The command injection is not the only critical flaw. An SQL injection vulnerability tracked as CVE-2026-42208 affects LiteLLM versions from 1.81.16 to 1.83.6. This flaw occurs when a database query used for API key checks mixes caller-supplied input directly into the query text instead of using parameterization. An unauthenticated attacker can send a specially crafted `Authorization` header to any LLM API route (e.g., POST /chat/completions). This allows the attacker to read and potentially modify data in the proxy’s database, leading to the compromise of the proxy and all the credentials it manages. This flaw aligns with CWE-89 (SQL Injection) and demonstrates a fundamental failure in input validation.

5. Windows-Specific Exploitation and Mitigation

While LiteLLM is commonly deployed on Linux, organizations running it on Windows servers are equally vulnerable to both CVE-2026-42271 and CVE-2026-48710.

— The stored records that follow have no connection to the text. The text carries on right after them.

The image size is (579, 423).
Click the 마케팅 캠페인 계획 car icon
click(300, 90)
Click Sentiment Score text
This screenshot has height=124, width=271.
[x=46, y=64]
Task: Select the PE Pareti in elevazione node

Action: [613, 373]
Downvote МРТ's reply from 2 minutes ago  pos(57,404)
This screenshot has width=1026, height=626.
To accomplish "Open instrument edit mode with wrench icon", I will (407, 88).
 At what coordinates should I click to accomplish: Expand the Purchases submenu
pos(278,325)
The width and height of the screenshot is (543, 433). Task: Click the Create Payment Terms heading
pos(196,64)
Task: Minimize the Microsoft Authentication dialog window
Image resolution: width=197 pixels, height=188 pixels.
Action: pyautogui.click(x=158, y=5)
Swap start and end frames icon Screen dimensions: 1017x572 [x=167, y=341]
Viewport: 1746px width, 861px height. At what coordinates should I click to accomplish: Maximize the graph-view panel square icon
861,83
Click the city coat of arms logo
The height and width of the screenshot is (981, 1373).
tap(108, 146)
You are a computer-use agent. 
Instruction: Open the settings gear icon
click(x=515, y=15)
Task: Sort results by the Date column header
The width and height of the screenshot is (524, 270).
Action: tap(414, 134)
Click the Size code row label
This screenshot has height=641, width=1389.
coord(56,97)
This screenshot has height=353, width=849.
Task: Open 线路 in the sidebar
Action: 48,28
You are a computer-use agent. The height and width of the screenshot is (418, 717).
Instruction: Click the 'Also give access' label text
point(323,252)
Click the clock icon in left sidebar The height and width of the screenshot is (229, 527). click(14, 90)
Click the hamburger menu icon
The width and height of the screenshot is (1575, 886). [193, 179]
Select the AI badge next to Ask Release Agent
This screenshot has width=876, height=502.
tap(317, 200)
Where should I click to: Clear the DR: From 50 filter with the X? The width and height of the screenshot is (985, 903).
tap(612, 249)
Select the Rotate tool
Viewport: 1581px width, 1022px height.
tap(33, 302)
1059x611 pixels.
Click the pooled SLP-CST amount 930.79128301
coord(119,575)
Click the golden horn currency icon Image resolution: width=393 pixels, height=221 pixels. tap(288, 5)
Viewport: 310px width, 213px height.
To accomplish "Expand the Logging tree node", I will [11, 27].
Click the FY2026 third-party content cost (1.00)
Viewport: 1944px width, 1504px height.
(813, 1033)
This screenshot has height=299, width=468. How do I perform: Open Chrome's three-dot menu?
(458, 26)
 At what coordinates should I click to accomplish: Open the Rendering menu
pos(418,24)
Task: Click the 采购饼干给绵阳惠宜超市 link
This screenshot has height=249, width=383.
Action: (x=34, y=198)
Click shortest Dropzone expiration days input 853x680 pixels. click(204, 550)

Step-by-step guide for Windows exploitation and mitigation:

  1. Exploitation on Windows: The same command injection principle applies. An attacker would simply change the command string to use Windows command-line tools.
    PowerShell Invoke-WebRequest example for a Windows target
    Invoke-WebRequest -Uri '<target-url>/mcp-rest/test/connection' -Method Post -ContentType 'application/json' -Body '{"stdio": {"command": "cmd.exe", "args": ["/c", "whoami > C:\temp\pwned.txt"], "env": {}}}'
    
  2. Mitigation: The patching and upgrading process via `pip` is identical to the Linux instructions. Ensure the Python environment is running with the principle of least privilege. Additionally, use Windows Defender Firewall to create inbound rules that block traffic to the TCP port where LiteLLM is listening (default 4000) from untrusted networks. Employ Windows Event Logging to monitor for suspicious process creation events (Event ID 4688) initiated by the `python.exe` process hosting LiteLLM.

What Undercode Say:

  • Key Takeaway 1: The chain between an authentication bypass (CVE-2026-48710) and a command injection (CVE-2026-42271) transforms a “high” severity issue into a critical, unauthenticated RCE with a CVSS score of 10.0. This highlights that vulnerabilities are rarely exploited in isolation, and security teams must assess the combined risk of their entire dependency tree, not just individual CVSS scores.
  • Key Takeaway 2: The presence of active exploitation by multiple threat actors, confirmed by CISA’s KEV catalog, means this is not a theoretical risk. The primary defense is immediate upgrading to LiteLLM 1.83.7 (or later) and Starlette 1.0.1 (or later). For organizations that can’t patch immediately, network-level blocking of the vulnerable `/mcp-rest/test/` endpoints is a critical temporary workaround. Furthermore, the simultaneous existence of an SQL injection vulnerability (CVE-2026-42208) indicates deeper, systemic flaws in input handling that require a holistic code review and security hardening of the AI gateway.

Prediction:

  • -1: The active exploitation of this chain will lead to a wave of high-profile data breaches at organizations leveraging LiteLLM for AI consolidation. Attackers will pivot from compromised gateways to exfiltrate proprietary training data, customer interactions, and API keys for major LLM providers, causing significant financial and reputational damage.
  • +1: The disclosure of these vulnerabilities will serve as a watershed moment for AI supply chain security, forcing enterprises to mandate stricter security controls, including mandatory vendor dependency scanning, zero-trust principles for AI infrastructure, and formal security auditing of all open-source AI gateways before deployment.